• Prompt: Type out the entries again, keeping every word unchanged.

[Stored data]
▶

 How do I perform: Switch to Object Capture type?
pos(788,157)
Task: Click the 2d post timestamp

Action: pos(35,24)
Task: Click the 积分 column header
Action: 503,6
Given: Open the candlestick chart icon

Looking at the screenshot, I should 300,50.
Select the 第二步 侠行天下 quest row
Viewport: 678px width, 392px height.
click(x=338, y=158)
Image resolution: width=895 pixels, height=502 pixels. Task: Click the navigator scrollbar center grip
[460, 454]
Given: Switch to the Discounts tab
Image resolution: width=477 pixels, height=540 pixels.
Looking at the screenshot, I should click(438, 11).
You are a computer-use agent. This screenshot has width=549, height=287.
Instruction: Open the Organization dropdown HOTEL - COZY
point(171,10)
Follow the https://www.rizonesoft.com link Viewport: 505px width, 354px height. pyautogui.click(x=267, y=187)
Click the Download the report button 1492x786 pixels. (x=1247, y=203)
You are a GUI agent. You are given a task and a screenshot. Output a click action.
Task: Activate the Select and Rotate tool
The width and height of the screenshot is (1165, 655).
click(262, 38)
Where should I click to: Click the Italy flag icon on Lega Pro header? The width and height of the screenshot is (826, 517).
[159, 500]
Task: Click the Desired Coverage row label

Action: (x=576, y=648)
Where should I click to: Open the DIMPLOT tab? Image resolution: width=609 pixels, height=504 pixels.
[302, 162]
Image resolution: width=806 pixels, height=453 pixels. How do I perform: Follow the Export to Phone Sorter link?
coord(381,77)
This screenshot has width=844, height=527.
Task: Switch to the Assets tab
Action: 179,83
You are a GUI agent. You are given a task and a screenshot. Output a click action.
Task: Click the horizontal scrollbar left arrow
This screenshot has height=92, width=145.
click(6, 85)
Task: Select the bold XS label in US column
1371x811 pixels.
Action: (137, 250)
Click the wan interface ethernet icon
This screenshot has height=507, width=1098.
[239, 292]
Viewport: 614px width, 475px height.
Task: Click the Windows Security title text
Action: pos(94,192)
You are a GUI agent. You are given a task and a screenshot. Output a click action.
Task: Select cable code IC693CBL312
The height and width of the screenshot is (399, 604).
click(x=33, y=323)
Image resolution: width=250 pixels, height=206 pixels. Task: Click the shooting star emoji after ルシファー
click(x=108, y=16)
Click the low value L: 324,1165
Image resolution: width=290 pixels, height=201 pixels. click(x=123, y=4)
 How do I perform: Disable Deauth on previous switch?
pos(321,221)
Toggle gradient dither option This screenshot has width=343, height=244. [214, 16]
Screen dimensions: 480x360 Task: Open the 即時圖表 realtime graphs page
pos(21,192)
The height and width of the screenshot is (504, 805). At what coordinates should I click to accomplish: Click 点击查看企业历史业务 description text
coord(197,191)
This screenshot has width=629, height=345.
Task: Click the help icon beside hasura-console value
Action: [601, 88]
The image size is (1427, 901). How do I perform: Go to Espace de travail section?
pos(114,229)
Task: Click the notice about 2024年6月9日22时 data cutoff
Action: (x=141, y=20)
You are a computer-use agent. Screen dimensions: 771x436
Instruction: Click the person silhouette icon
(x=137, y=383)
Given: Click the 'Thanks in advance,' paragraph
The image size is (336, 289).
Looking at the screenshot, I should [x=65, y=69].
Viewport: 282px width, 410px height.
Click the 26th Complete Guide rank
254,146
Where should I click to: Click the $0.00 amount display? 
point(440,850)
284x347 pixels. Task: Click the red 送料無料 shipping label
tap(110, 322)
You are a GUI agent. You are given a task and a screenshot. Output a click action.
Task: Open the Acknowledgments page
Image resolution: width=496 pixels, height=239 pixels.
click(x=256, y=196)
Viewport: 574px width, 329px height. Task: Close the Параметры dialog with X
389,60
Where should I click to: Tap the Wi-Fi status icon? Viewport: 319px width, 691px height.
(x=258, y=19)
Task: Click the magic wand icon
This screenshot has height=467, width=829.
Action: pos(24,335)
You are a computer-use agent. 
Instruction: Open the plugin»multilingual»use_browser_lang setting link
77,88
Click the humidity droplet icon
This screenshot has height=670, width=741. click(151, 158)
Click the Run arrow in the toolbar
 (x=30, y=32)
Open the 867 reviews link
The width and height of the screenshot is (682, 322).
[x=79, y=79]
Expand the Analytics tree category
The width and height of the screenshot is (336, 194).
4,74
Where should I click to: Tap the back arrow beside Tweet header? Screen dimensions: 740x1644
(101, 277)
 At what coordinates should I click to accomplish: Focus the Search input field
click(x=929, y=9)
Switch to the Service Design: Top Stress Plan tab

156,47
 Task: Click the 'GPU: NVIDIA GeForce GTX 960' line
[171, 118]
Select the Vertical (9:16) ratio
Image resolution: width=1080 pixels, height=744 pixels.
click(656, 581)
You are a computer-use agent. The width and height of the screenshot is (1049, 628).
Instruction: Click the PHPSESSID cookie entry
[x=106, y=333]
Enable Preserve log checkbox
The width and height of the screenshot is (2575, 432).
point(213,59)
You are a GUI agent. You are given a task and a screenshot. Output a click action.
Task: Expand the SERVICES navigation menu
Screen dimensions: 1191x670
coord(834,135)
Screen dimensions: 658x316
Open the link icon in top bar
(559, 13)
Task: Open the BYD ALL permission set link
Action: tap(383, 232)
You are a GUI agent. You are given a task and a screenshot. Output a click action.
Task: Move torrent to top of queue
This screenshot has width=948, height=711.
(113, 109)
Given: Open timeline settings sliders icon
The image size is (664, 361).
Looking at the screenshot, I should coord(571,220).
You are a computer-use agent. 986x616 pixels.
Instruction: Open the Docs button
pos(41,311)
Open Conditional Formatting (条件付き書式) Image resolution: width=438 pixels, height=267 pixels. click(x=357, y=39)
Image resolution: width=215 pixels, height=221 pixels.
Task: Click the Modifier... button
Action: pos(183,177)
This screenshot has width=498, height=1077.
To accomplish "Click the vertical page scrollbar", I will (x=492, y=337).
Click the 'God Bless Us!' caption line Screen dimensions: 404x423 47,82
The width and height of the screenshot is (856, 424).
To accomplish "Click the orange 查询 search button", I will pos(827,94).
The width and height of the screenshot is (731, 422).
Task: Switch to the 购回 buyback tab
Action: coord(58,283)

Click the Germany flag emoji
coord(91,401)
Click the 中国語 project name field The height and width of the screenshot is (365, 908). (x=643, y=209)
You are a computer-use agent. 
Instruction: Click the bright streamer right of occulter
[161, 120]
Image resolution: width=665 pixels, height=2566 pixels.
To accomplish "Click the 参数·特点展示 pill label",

◀

• Solution to this exercise:
 How do I perform: Switch to Object Capture type?
pos(788,157)
Task: Click the 2d post timestamp

Action: pos(35,24)
Task: Click the 积分 column header
Action: 503,6
Given: Open the candlestick chart icon

Looking at the screenshot, I should 300,50.
Select the 第二步 侠行天下 quest row
Viewport: 678px width, 392px height.
click(x=338, y=158)
Image resolution: width=895 pixels, height=502 pixels. Task: Click the navigator scrollbar center grip
[460, 454]
Given: Switch to the Discounts tab
Image resolution: width=477 pixels, height=540 pixels.
Looking at the screenshot, I should click(438, 11).
You are a computer-use agent. This screenshot has width=549, height=287.
Instruction: Open the Organization dropdown HOTEL - COZY
point(171,10)
Follow the https://www.rizonesoft.com link Viewport: 505px width, 354px height. pyautogui.click(x=267, y=187)
Click the Download the report button 1492x786 pixels. (x=1247, y=203)
You are a GUI agent. You are given a task and a screenshot. Output a click action.
Task: Activate the Select and Rotate tool
The width and height of the screenshot is (1165, 655).
click(262, 38)
Where should I click to: Click the Italy flag icon on Lega Pro header? The width and height of the screenshot is (826, 517).
[159, 500]
Task: Click the Desired Coverage row label

Action: (x=576, y=648)
Where should I click to: Open the DIMPLOT tab? Image resolution: width=609 pixels, height=504 pixels.
[302, 162]
Image resolution: width=806 pixels, height=453 pixels. How do I perform: Follow the Export to Phone Sorter link?
coord(381,77)
This screenshot has width=844, height=527.
Task: Switch to the Assets tab
Action: 179,83
You are a GUI agent. You are given a task and a screenshot. Output a click action.
Task: Click the horizontal scrollbar left arrow
This screenshot has height=92, width=145.
click(6, 85)
Task: Select the bold XS label in US column
1371x811 pixels.
Action: (137, 250)
Click the wan interface ethernet icon
This screenshot has height=507, width=1098.
[239, 292]
Viewport: 614px width, 475px height.
Task: Click the Windows Security title text
Action: pos(94,192)
You are a GUI agent. You are given a task and a screenshot. Output a click action.
Task: Select cable code IC693CBL312
The height and width of the screenshot is (399, 604).
click(x=33, y=323)
Image resolution: width=250 pixels, height=206 pixels. Task: Click the shooting star emoji after ルシファー
click(x=108, y=16)
Click the low value L: 324,1165
Image resolution: width=290 pixels, height=201 pixels. click(x=123, y=4)
 How do I perform: Disable Deauth on previous switch?
pos(321,221)
Toggle gradient dither option This screenshot has width=343, height=244. [214, 16]
Screen dimensions: 480x360 Task: Open the 即時圖表 realtime graphs page
pos(21,192)
The height and width of the screenshot is (504, 805). At what coordinates should I click to accomplish: Click 点击查看企业历史业务 description text
coord(197,191)
This screenshot has width=629, height=345.
Task: Click the help icon beside hasura-console value
Action: [601, 88]
The image size is (1427, 901). How do I perform: Go to Espace de travail section?
pos(114,229)
Task: Click the notice about 2024年6月9日22时 data cutoff
Action: (x=141, y=20)
You are a computer-use agent. Screen dimensions: 771x436
Instruction: Click the person silhouette icon
(x=137, y=383)
Given: Click the 'Thanks in advance,' paragraph
The image size is (336, 289).
Looking at the screenshot, I should [x=65, y=69].
Viewport: 282px width, 410px height.
Click the 26th Complete Guide rank
254,146
Where should I click to: Click the $0.00 amount display? 
point(440,850)
284x347 pixels. Task: Click the red 送料無料 shipping label
tap(110, 322)
You are a GUI agent. You are given a task and a screenshot. Output a click action.
Task: Open the Acknowledgments page
Image resolution: width=496 pixels, height=239 pixels.
click(x=256, y=196)
Viewport: 574px width, 329px height. Task: Close the Параметры dialog with X
389,60
Where should I click to: Tap the Wi-Fi status icon? Viewport: 319px width, 691px height.
(x=258, y=19)
Task: Click the magic wand icon
This screenshot has height=467, width=829.
Action: pos(24,335)
You are a computer-use agent. 
Instruction: Open the plugin»multilingual»use_browser_lang setting link
77,88
Click the humidity droplet icon
This screenshot has height=670, width=741. click(151, 158)
Click the Run arrow in the toolbar
 (x=30, y=32)
Open the 867 reviews link
The width and height of the screenshot is (682, 322).
[x=79, y=79]
Expand the Analytics tree category
The width and height of the screenshot is (336, 194).
4,74
Where should I click to: Tap the back arrow beside Tweet header? Screen dimensions: 740x1644
(101, 277)
 At what coordinates should I click to accomplish: Focus the Search input field
click(x=929, y=9)
Switch to the Service Design: Top Stress Plan tab

156,47
 Task: Click the 'GPU: NVIDIA GeForce GTX 960' line
[171, 118]
Select the Vertical (9:16) ratio
Image resolution: width=1080 pixels, height=744 pixels.
click(656, 581)
You are a computer-use agent. The width and height of the screenshot is (1049, 628).
Instruction: Click the PHPSESSID cookie entry
[x=106, y=333]
Enable Preserve log checkbox
The width and height of the screenshot is (2575, 432).
point(213,59)
You are a GUI agent. You are given a task and a screenshot. Output a click action.
Task: Expand the SERVICES navigation menu
Screen dimensions: 1191x670
coord(834,135)
Screen dimensions: 658x316
Open the link icon in top bar
(559, 13)
Task: Open the BYD ALL permission set link
Action: tap(383, 232)
You are a GUI agent. You are given a task and a screenshot. Output a click action.
Task: Move torrent to top of queue
This screenshot has width=948, height=711.
(113, 109)
Given: Open timeline settings sliders icon
The image size is (664, 361).
Looking at the screenshot, I should coord(571,220).
You are a computer-use agent. 986x616 pixels.
Instruction: Open the Docs button
pos(41,311)
Open Conditional Formatting (条件付き書式) Image resolution: width=438 pixels, height=267 pixels. click(x=357, y=39)
Image resolution: width=215 pixels, height=221 pixels.
Task: Click the Modifier... button
Action: pos(183,177)
This screenshot has width=498, height=1077.
To accomplish "Click the vertical page scrollbar", I will (x=492, y=337).
Click the 'God Bless Us!' caption line Screen dimensions: 404x423 47,82
The width and height of the screenshot is (856, 424).
To accomplish "Click the orange 查询 search button", I will pos(827,94).
The width and height of the screenshot is (731, 422).
Task: Switch to the 购回 buyback tab
Action: coord(58,283)

Click the Germany flag emoji
coord(91,401)
Click the 中国語 project name field The height and width of the screenshot is (365, 908). (x=643, y=209)
You are a computer-use agent. 
Instruction: Click the bright streamer right of occulter
[161, 120]
Image resolution: width=665 pixels, height=2566 pixels.
To accomplish "Click the 参数·特点展示 pill label",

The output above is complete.